The proximal vas end may typically be a dead end from the rest of vas deferens, but there is another route that the GF nerve or other known nerves of high value could or would communicate - via the cremaster muscle. I suppose any sort of nerve regrowth in that direction is quite possible. How else would pain signals be communicating via a dead end if it wasn’t for that route, or perhaps via an artery, via some sort of connected tissue, or something along those lines.
The human body is a strange thing. It’s been said that the body will find ways to communicate with itself over time, but I’m not thinking that statement is relevant to what I was presenting in the OP.
The data support the hypothesis that removing nerves to the vas deferens during vasectomy could result in poor functional results after vasovasostomy, i.e., that powerful contraction of the proximal vas deferens and epididymis could be lacking.
If that is the case, how come urology presents vasectomys as - it doesn’t change anything other than you will be shooting blanks. You won’t notice anything different about yourself in that department, etc. All of this seems completely contradictory to me.
Also, it seems that we have at least one story on this site where the vasectomy was preformed without slicing all the way through the vas deferens - thus potentially not creating a dead end at the proximal vas. Seems that story suggested he was closed ended as well.
There’s so much to know…
This part makes me think about the discussion in thread below.
Yes, I was thinking of vasalgel too. It would not shock me if the complications of vasalgel were less bad and less frequent than vasectomy.
And the fact that you can restore sperm flow with a simple flush out, rather than a 3 hour surgery under a microscope.
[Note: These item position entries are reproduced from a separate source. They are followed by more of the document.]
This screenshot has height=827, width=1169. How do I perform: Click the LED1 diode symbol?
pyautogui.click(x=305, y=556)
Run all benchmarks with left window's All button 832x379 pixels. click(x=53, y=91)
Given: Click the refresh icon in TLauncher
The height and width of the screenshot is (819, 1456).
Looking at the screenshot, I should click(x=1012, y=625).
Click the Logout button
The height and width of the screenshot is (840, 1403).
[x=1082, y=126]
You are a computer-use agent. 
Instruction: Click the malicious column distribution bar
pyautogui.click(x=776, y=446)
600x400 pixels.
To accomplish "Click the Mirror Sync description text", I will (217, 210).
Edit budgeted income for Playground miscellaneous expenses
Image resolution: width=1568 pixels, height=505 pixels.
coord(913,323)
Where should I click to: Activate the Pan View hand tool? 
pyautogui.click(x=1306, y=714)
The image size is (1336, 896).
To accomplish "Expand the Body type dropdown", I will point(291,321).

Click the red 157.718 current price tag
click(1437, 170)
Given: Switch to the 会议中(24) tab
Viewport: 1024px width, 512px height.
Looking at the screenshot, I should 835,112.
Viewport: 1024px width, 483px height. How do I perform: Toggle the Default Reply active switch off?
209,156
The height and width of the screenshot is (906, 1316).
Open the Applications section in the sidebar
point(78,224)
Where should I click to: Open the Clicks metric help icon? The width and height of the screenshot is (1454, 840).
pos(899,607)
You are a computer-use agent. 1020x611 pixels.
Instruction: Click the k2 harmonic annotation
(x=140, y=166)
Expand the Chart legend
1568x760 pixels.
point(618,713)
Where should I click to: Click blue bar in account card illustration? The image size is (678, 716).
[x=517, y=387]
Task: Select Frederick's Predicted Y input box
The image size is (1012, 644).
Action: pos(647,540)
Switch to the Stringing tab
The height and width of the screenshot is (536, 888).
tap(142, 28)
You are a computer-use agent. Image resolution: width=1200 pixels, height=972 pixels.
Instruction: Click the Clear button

It is ridiculous that vasalgel isn’t available everywhere already. Uros simply don’t care, are deluded, and are looking out for their own rice bowls.
I saw one uro on Twitter last year sneering at vasalgel because it is less effective at preventing pregnancy than vasectomy. Open and shut case in his mind. The man’s health wasn’t even a consideration.
I hear double orchiectomy is even more effective than vasectomy…
I’m certainly not extatic about Vaselgel or RISUG as I still feel confident that it comes with it’s own versions of pain, pvps and then some. But, if it is done correctly, I still think it’s a better alternative to traditional vasectomys on many levels. But, I don’t see how complication rates on the congestive end of the spectrum can be any better vs traditional.
The reversability aspect of vaselgel sounds great in theory, but I certainly don’t think it’s as reversable as it’s presented to be. There seems to be a lot of variables that don’t seem to get much consideration.
Whatever the case, if they are done correctly, I don’t see how the outcomes could be worse than traditional. I’ve always supported that idea. But, the idea that vasectomy pain, PVPS, etc, magically goes away when a Vaselgel or RISUG type of replacement ushers in is utter nonsense to me.
I still tend to think we would have a eureka moment if we could hear the uncensored post op testimonials of the first 1000+ men to have such a procedure a year or two afterwards.
Might as well hear the unsensored post op testimonials of the first 500+ men that attempted to have it reversed a year or two afterwards as well.